## WORK TO DO
Transcribe the passage on storage QoS provisioning below, starting at "On each local" and ending at "portion of it).".

## GIVEN PASSAGE
◇ ◇ ◇ ◇
The local data plane on each storage server classifies its issued I/O requests (based on their I/O header), to the dedicated local queues per application. Then, the desired specification component of the local data plane will be updated in terms of the I/O requests for each application. For example, in the local data plane if the total I/O requests for application is 100 MB/s, then the desired specification (BW) for application is set to 100 MB/s. Therefore the desired number of tokens for the application on the local data plane is 100 tokens.
On each local data plane, the extended M-LWDF algorithm is ran in such a way that:
First, the borrowing algorithm is ran to compare the desired tokens with the assigned tokens for each application.
If more tokens are needed in an application, the local data plane will communicate with the centralized data plane to borrow tokens from the queues of the same application in other storage servers.
Next, a priority is calculated for each application to satisfy the entire QoS requirement of the application (or at least a proper portion of it).
The borrowing algorithm is repeated until no more tokens can be borrowed.
This section introduces the performance results of our software-defined QoS provisioning framework. We evaluated our framework across two dimensions: 1) performance gain of the control plane and data plane and 2) the ability of control plane to enforce policies using the borrowing model. To reveal the actual performance of the storage servers, we generated synthetic workloads. In the following, we first explain the experimental setup which is used for this study, then we present the performance evaluation results of our framework.
Iv-a Experimental Setup
For the experiments, we set up a number of compute nodes to send parallel read and write requests to a set of storage servers. Our testbed consists of 10 servers, each with 16 Intel Xeon 2.4 GHz E5-2665 cores and 384 GB of RAM. We assumed that the storage servers have the same configuration as described in Table I. For the experiments, we first ran I/O requests of varying sizes as a test, then we ran microbenchmarks that issue I/O requests of the same size to a set of the storage servers. We repeated the experiments for I/O sizes of 4KB, 8KB, and 64KB. Our experiments address a question of how much applications bandwidth (QoS) specifications are met using the software-defined approach. Our experimental results demonstrate that using the proposed approach leads to a significant performance gain for a variety of HPC applications. The evaluation results will be discussed in the next section in detail.
◇ ◇ ◇ ◇
## DATASET EXTRACT
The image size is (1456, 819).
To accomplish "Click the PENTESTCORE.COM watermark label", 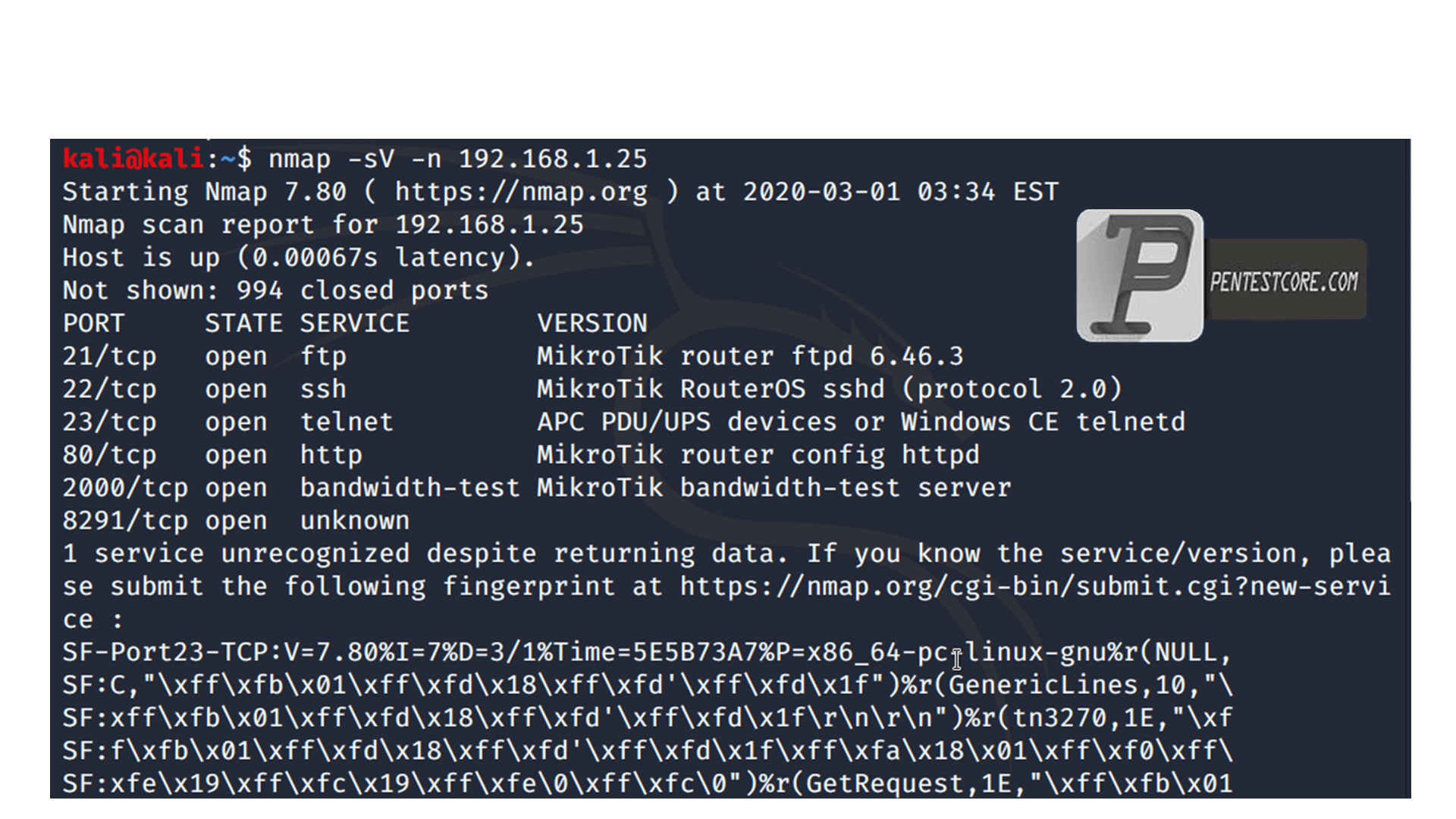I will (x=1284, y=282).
◇ ◇ ◇ ◇
## ANSWER TO THE EXERCISE
On each local data plane, the extended M-LWDF algorithm is ran in such a way that:
First, the borrowing algorithm is ran to compare the desired tokens with the assigned tokens for each application.
If more tokens are needed in an application, the local data plane will communicate with the centralized data plane to borrow tokens from the queues of the same application in other storage servers.
Next, a priority is calculated for each application to satisfy the entire QoS requirement of the application (or at least a proper portion of it).